#### [Task statement]
Please copy out every line of the listing below, requests included, without the pictures. Multiply each click coordinate in the answers by 1.35 and round to whole numbers, with halves rounding up; leave all numbers in the requests as they are.

Stored data:
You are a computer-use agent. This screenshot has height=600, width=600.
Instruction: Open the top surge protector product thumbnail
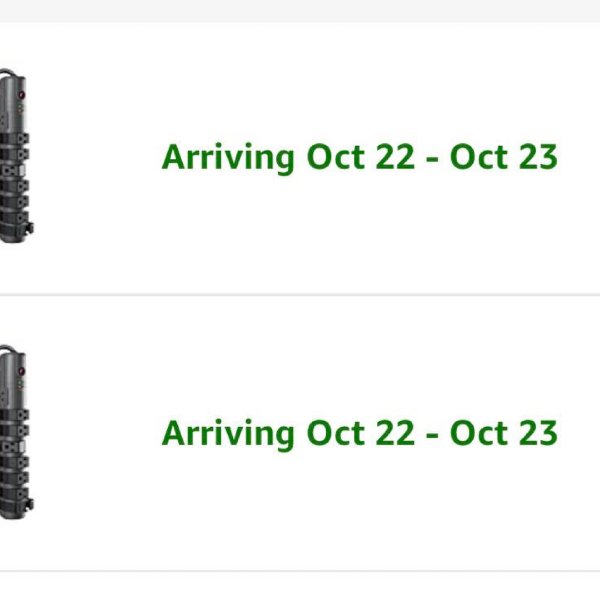point(16,156)
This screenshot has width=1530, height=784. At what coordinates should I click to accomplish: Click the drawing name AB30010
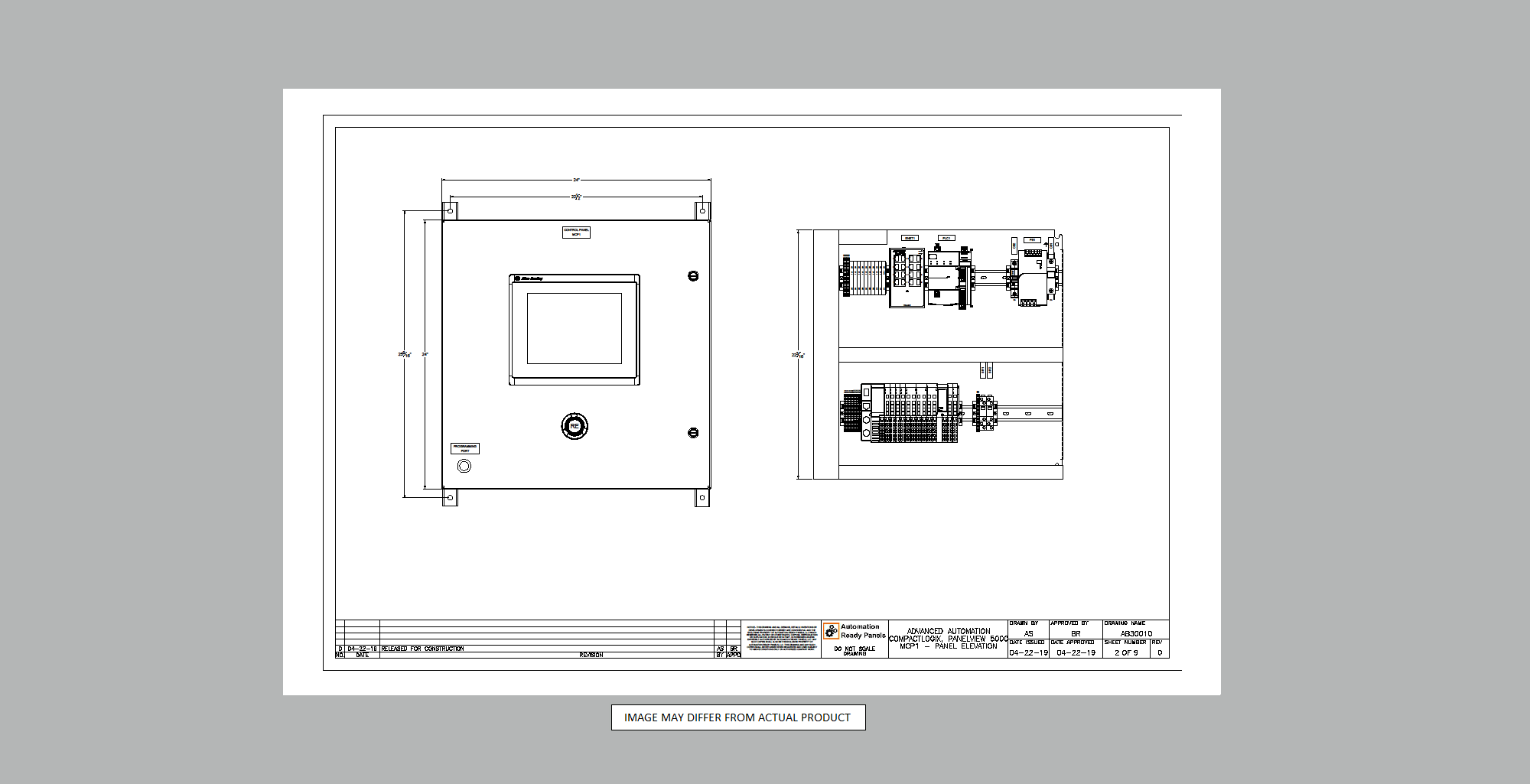point(1136,633)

#### [Correct result]
You are a computer-use agent. This screenshot has height=600, width=600.
Instruction: Open the top surge protector product thumbnail
point(22,211)
This screenshot has width=1530, height=784. At what coordinates should I click to accomplish: Click the drawing name AB30010
point(1534,855)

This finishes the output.